## Prompt
Beginning at the line that contains "Select the 'Öffnen", transcribe the remaining lines of the listing exactly; include the final line and omit everything before.

## Entries supplied
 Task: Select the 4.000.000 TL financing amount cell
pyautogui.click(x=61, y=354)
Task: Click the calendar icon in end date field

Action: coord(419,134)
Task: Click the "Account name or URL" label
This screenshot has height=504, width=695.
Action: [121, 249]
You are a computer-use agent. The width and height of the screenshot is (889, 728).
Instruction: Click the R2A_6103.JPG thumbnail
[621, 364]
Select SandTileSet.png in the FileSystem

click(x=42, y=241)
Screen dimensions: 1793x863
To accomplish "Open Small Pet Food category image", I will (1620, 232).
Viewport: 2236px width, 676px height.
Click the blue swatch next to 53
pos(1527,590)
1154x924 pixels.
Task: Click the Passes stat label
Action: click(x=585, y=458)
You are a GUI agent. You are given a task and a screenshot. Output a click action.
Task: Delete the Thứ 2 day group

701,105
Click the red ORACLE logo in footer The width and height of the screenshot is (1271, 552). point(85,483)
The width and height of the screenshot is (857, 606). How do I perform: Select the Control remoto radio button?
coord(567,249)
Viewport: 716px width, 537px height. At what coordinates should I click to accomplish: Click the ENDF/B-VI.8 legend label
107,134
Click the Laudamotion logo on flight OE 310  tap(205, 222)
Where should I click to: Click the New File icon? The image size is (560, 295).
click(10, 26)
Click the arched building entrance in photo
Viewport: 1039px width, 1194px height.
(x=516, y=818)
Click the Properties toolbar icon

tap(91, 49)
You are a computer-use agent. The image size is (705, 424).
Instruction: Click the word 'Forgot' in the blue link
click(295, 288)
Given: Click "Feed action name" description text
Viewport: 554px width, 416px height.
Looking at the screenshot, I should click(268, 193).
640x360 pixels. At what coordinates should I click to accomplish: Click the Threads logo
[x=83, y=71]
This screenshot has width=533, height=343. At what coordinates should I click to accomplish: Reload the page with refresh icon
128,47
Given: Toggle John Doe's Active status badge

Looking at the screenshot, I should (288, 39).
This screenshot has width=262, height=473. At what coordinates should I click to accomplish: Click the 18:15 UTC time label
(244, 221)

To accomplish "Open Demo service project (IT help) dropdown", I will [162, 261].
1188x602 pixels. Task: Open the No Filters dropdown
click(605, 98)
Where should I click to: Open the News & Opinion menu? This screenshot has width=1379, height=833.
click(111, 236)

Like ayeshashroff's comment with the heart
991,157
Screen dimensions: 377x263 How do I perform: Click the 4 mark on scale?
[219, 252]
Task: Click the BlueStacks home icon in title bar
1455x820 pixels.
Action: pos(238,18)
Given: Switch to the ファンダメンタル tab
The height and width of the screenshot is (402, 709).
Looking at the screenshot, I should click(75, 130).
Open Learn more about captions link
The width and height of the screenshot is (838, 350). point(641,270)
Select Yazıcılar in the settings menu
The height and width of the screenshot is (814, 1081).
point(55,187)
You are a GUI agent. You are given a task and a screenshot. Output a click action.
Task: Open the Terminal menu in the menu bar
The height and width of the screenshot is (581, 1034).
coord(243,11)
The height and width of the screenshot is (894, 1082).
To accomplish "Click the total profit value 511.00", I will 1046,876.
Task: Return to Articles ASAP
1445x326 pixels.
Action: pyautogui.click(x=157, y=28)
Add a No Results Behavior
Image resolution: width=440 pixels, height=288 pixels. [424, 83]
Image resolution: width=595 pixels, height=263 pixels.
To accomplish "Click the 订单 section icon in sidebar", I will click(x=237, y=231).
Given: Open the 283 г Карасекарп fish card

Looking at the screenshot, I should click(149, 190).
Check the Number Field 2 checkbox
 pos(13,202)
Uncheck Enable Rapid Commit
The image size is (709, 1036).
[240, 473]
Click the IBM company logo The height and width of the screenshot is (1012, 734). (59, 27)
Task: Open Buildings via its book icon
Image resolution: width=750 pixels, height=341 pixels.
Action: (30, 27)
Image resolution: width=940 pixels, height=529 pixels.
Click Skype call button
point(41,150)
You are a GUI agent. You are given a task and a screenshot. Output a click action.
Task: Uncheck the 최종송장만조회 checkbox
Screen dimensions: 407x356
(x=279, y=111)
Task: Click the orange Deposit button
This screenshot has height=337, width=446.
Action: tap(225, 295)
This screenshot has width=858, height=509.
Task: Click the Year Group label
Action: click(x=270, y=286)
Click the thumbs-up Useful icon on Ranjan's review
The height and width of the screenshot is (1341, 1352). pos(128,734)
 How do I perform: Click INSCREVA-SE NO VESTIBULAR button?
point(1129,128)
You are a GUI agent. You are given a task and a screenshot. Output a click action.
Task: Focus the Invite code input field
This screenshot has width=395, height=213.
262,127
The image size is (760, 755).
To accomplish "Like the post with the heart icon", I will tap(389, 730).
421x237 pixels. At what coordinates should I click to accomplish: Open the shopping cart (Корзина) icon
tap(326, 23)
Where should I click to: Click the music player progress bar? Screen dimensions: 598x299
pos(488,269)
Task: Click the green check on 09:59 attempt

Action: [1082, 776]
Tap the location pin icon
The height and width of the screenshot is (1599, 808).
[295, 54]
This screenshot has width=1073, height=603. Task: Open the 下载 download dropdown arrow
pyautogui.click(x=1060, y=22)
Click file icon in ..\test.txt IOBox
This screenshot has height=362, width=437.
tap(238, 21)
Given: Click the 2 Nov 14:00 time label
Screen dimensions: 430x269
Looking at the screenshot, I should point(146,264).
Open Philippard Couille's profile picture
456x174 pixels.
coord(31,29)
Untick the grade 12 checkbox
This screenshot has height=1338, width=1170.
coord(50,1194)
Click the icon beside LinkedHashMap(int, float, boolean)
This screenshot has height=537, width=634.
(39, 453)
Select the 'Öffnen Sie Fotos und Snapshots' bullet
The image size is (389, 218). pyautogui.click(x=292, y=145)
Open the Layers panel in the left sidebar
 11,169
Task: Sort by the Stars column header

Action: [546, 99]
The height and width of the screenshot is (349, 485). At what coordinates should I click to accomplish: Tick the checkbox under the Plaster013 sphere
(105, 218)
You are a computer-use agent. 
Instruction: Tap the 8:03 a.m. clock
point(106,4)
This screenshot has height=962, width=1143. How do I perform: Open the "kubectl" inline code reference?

## Completed task
Select the 'Öffnen Sie Fotos und Snapshots' bullet
The image size is (389, 218). pyautogui.click(x=292, y=145)
Open the Layers panel in the left sidebar
 11,169
Task: Sort by the Stars column header

Action: [546, 99]
The height and width of the screenshot is (349, 485). At what coordinates should I click to accomplish: Tick the checkbox under the Plaster013 sphere
(105, 218)
You are a computer-use agent. 
Instruction: Tap the 8:03 a.m. clock
point(106,4)
This screenshot has height=962, width=1143. How do I perform: Open the "kubectl" inline code reference?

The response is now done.